* [TASK ITEM] How many lines in the material below include the string "chevron"? Only the number should be given.

* [RECORDS SUPPLIED]
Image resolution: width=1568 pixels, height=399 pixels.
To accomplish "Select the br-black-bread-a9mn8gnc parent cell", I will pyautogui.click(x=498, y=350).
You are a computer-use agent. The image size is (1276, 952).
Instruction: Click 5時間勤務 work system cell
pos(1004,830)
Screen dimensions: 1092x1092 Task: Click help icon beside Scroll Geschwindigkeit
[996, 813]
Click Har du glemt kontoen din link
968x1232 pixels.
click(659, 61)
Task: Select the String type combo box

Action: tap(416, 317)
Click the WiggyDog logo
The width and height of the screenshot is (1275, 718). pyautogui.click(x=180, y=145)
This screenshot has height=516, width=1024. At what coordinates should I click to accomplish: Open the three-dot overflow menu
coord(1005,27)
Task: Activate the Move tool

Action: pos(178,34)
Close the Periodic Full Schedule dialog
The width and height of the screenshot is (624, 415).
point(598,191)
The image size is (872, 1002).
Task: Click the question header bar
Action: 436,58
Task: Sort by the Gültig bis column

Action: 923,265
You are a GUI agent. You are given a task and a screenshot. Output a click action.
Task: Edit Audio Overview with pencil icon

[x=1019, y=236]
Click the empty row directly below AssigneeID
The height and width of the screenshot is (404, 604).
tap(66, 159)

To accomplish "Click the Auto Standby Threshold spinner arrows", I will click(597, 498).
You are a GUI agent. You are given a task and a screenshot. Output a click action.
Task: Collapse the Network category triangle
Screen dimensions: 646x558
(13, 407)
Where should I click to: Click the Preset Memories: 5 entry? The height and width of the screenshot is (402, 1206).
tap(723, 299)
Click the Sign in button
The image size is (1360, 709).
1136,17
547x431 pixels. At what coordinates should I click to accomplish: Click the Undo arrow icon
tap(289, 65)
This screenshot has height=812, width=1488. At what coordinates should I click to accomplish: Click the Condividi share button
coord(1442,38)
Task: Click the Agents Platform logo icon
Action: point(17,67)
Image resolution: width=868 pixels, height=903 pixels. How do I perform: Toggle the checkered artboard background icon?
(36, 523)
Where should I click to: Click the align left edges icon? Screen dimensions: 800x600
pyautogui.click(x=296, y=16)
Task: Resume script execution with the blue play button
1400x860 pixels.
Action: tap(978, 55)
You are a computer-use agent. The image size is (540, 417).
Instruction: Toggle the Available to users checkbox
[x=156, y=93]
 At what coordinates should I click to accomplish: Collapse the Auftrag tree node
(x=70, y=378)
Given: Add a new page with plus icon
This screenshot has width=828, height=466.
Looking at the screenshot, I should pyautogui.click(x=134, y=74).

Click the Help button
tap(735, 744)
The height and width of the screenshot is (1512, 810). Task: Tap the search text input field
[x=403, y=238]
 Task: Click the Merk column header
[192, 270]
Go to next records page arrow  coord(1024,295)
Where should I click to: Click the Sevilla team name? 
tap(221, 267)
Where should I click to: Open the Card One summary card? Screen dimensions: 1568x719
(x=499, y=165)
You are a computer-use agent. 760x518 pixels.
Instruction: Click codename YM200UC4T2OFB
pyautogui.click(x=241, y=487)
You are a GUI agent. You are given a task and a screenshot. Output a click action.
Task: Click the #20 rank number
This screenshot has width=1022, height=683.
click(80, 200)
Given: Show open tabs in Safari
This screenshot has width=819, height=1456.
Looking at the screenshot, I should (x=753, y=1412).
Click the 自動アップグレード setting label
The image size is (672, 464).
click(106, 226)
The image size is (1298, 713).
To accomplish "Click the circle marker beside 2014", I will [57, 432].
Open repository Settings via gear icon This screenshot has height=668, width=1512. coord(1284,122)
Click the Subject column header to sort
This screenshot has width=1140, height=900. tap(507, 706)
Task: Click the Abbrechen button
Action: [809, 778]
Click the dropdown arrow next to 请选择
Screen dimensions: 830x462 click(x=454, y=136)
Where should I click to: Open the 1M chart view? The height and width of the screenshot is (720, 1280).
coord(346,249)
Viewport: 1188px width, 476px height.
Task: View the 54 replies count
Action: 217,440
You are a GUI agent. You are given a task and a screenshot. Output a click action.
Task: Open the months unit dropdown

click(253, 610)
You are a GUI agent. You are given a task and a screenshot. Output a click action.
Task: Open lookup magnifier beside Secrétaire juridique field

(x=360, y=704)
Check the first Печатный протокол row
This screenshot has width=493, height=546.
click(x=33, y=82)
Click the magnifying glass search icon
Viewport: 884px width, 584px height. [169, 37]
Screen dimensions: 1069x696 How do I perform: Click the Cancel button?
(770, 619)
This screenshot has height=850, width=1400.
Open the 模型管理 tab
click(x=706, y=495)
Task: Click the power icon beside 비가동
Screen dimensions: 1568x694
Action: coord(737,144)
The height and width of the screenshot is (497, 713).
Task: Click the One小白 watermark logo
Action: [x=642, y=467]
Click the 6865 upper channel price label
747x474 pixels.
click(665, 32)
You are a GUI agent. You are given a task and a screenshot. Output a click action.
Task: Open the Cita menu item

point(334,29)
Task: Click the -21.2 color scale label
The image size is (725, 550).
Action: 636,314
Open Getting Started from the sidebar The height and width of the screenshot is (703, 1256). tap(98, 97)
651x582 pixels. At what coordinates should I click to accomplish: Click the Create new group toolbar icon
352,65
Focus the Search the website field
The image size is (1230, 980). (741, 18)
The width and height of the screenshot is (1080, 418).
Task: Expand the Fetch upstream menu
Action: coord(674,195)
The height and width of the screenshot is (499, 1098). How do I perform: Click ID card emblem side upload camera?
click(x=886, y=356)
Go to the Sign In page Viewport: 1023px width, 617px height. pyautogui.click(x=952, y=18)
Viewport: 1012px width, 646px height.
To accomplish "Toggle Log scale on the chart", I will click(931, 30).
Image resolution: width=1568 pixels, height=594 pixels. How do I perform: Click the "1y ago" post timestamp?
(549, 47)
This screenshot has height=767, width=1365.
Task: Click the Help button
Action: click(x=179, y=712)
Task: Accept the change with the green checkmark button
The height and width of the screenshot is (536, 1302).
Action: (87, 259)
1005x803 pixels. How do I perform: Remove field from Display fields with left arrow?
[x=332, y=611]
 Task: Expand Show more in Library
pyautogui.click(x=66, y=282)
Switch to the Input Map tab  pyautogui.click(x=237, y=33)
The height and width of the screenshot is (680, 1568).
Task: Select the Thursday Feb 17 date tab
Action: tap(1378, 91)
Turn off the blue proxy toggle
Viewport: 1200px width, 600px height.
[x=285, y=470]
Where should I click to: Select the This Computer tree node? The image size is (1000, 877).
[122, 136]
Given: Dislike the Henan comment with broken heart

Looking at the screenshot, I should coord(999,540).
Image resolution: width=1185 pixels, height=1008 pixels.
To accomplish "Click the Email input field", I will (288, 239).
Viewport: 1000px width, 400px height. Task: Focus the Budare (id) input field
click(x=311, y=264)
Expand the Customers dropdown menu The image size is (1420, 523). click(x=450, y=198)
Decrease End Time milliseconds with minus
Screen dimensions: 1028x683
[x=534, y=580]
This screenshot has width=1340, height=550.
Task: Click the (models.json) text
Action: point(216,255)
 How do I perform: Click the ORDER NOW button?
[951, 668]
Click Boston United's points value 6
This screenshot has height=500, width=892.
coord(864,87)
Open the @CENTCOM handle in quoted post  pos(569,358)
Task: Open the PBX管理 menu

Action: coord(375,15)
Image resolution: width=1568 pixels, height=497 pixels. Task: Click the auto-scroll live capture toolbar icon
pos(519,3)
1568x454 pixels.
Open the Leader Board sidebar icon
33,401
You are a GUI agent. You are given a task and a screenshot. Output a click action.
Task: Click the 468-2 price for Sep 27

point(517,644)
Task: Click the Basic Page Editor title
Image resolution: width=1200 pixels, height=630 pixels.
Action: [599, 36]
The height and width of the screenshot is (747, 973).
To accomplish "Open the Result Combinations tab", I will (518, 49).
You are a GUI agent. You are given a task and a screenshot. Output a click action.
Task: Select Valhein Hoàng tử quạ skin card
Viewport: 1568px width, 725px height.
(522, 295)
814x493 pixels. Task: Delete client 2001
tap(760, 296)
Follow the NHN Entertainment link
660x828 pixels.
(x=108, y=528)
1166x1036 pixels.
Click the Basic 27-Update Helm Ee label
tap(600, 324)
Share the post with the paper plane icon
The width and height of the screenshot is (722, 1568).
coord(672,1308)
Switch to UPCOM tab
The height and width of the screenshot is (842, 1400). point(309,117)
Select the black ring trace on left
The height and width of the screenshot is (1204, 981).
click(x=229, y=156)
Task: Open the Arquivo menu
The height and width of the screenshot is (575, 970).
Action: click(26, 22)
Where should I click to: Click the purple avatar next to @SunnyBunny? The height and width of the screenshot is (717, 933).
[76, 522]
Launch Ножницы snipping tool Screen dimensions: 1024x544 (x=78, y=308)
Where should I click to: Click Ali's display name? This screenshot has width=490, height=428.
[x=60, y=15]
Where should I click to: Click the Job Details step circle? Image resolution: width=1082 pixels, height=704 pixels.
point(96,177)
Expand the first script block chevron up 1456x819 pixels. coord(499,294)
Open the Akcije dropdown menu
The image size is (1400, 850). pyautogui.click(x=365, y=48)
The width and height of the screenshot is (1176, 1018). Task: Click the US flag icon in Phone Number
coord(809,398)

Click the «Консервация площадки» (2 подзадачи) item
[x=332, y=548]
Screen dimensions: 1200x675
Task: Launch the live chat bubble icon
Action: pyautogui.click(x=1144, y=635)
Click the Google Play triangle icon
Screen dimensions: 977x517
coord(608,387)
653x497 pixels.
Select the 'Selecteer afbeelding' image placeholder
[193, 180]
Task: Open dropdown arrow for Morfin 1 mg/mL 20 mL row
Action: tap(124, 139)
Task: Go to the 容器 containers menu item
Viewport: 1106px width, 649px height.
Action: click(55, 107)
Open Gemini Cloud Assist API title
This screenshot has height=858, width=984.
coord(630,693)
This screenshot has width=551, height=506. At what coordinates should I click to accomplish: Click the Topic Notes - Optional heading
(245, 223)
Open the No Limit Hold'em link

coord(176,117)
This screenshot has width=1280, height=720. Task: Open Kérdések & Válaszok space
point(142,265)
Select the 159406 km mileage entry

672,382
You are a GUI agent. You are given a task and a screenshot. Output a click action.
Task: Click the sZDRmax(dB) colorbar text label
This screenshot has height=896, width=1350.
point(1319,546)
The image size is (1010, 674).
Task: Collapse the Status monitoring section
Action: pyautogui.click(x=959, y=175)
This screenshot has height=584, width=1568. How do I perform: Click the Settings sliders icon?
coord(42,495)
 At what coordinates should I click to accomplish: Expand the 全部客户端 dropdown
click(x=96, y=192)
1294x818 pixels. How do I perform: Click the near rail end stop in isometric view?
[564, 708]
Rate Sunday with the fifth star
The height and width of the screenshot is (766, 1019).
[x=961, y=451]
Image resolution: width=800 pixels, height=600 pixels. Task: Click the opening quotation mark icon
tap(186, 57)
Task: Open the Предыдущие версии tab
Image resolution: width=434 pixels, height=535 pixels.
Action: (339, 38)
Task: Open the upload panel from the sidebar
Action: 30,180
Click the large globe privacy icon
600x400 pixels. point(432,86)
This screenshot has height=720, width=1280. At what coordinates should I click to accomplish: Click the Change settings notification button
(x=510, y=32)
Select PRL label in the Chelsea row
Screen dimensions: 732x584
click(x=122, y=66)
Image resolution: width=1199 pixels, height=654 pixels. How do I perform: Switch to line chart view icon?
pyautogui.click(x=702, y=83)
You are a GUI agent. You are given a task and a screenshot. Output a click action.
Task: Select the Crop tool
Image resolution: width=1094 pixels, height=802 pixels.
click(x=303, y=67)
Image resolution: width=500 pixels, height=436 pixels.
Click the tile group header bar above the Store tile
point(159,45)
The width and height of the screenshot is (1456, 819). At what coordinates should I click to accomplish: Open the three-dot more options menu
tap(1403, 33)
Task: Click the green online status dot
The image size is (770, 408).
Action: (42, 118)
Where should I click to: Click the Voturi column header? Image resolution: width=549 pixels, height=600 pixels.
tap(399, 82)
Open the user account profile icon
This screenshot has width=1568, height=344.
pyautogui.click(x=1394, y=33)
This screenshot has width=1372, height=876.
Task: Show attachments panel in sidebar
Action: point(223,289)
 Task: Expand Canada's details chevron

* [WRITTEN SOLUTION] 2